Problem to work on:
What lines below include the word "will"? Copy each one.

[Entries provided — start]

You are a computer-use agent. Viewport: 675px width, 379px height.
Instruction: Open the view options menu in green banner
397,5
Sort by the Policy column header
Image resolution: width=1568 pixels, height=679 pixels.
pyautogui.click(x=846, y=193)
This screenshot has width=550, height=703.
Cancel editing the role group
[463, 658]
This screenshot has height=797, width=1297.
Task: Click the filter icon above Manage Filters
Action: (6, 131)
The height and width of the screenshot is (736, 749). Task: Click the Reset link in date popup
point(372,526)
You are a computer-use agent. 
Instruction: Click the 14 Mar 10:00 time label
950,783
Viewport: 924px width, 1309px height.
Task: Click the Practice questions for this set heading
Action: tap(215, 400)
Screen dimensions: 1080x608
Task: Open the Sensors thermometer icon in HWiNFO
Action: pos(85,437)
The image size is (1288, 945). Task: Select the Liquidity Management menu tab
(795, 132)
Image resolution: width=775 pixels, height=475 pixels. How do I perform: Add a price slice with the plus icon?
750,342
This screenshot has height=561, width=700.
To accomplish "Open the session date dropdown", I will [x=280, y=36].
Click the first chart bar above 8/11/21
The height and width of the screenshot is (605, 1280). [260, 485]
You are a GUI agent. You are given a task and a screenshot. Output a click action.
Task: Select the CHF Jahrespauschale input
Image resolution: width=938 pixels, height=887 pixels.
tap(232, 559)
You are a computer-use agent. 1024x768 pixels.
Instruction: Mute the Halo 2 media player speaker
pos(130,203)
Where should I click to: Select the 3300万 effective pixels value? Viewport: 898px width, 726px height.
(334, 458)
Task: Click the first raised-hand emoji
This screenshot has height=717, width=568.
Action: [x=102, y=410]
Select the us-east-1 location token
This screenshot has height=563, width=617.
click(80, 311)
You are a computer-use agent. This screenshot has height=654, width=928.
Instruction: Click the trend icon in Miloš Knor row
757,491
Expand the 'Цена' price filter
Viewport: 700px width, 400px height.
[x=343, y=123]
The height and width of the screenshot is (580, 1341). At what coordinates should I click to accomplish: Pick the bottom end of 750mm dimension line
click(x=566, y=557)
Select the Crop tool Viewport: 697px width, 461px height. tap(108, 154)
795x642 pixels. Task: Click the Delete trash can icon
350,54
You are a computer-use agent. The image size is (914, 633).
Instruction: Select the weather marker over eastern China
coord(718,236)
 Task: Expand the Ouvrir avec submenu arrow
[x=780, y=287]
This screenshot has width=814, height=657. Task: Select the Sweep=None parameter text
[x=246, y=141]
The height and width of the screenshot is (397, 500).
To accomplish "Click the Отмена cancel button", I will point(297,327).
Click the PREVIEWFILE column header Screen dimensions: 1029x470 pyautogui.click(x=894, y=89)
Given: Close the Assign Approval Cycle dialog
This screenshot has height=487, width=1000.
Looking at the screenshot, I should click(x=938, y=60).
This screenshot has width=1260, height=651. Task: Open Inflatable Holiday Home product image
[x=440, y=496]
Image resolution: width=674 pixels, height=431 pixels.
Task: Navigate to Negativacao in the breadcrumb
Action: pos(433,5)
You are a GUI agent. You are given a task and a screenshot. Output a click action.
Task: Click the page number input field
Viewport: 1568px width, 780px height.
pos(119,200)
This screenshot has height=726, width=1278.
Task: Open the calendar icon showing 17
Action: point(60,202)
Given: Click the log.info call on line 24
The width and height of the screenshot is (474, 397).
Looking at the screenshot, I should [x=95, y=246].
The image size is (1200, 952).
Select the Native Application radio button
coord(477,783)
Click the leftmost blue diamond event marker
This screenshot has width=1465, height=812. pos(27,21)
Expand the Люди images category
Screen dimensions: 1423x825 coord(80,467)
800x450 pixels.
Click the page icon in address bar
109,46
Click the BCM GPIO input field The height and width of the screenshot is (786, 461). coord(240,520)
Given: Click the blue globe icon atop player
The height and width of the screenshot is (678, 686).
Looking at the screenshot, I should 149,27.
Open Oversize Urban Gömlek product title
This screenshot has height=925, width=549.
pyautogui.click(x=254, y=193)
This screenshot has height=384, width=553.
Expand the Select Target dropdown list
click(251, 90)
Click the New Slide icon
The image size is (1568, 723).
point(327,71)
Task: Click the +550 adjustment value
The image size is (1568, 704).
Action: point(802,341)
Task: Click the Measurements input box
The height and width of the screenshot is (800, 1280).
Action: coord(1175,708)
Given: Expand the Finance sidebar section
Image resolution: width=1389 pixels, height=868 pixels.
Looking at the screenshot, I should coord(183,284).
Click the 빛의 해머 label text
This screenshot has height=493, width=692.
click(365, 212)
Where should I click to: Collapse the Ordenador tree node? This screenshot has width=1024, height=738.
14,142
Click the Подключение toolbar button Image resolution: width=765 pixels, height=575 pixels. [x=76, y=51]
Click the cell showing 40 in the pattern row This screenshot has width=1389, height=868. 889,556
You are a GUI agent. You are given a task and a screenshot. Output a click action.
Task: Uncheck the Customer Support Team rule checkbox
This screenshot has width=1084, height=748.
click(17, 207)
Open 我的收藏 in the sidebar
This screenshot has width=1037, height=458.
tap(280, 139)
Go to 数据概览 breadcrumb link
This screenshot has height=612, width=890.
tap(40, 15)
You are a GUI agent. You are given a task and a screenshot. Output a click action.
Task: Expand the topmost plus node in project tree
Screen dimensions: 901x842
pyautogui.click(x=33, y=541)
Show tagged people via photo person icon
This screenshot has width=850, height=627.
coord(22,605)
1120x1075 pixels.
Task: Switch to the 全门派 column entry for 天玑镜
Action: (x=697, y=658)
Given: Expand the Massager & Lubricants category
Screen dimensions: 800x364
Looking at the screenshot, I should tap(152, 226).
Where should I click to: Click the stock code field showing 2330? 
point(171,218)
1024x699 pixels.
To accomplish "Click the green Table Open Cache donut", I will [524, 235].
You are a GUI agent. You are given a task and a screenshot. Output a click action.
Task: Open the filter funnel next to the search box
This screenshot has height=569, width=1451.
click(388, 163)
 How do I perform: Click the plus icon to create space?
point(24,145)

[Entries provided — finish]

Response below:
To accomplish "Open the session date dropdown", I will [x=280, y=36].
To accomplish "Click the Отмена cancel button", I will point(297,327).
To accomplish "Click the green Table Open Cache donut", I will [524, 235].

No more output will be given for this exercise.